Locate each line in the rows below that contains the string "Find" and copy those lines out in full.

Supplied data:
┄┄┄┄┄┄┄┄┄┄
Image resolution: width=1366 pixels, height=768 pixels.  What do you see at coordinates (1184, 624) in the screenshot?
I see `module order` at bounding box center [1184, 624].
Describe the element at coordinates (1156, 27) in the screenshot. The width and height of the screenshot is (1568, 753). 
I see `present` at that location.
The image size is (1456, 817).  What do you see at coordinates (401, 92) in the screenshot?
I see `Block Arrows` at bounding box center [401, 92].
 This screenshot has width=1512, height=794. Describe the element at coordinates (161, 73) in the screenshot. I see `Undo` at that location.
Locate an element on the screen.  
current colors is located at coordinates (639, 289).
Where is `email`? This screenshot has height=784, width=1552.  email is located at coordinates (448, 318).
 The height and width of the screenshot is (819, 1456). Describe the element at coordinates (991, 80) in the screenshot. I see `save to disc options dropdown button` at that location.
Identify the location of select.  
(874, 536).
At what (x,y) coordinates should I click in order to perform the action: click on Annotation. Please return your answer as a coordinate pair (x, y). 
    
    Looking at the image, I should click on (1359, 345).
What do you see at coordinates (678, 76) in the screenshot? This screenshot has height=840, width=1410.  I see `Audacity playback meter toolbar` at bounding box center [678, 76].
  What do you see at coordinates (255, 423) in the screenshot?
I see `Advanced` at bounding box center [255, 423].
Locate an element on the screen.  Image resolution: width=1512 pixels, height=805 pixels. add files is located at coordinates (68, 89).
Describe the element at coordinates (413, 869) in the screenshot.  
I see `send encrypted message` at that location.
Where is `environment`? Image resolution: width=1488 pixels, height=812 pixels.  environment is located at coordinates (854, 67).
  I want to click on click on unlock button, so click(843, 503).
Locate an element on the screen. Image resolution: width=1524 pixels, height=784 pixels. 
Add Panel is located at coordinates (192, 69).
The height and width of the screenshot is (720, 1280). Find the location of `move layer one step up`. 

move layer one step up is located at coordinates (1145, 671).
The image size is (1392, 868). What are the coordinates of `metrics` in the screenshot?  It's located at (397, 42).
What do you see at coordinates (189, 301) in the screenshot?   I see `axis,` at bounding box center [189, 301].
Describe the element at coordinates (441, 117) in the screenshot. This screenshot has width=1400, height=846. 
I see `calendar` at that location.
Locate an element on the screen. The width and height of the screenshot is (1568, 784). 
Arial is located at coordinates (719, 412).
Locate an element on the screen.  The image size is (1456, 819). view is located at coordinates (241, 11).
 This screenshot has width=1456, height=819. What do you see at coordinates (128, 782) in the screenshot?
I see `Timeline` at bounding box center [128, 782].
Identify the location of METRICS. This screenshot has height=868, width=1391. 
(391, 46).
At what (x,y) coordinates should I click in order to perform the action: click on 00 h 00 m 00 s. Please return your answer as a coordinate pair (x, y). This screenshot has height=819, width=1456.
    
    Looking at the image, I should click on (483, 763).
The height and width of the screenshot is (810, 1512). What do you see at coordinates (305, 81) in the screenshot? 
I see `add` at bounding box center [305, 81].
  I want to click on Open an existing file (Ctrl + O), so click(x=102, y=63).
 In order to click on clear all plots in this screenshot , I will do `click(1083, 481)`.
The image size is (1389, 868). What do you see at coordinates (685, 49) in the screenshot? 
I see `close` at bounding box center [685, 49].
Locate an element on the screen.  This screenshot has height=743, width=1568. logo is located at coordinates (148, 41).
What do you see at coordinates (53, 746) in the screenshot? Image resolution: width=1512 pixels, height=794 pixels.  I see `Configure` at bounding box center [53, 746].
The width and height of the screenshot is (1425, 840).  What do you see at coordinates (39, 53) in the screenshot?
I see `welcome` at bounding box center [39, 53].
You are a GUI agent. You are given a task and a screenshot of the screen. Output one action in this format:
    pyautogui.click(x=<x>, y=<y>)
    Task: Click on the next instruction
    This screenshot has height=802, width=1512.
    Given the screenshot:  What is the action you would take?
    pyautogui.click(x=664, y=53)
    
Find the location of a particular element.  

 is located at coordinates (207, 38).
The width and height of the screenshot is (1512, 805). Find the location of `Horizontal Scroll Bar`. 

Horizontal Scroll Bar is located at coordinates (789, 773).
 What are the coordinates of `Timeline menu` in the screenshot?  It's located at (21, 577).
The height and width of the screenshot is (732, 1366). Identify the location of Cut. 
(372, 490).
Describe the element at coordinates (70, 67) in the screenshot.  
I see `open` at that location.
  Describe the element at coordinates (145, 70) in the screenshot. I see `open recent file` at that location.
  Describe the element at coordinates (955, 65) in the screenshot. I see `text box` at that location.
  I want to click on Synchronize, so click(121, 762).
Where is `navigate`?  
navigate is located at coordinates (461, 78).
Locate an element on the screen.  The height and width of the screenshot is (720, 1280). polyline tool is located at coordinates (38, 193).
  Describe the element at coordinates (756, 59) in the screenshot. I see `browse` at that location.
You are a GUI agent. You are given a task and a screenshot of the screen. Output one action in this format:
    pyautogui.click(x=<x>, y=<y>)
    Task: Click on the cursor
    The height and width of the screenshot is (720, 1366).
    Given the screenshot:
┄┄┄┄┄┄┄┄┄┄
The solution:
The height and width of the screenshot is (720, 1280). Find the location of `move layer one step up`. 
Find the location of a particular element.  
The width and height of the screenshot is (1512, 805). Find the location of `Horizontal Scroll Bar`. 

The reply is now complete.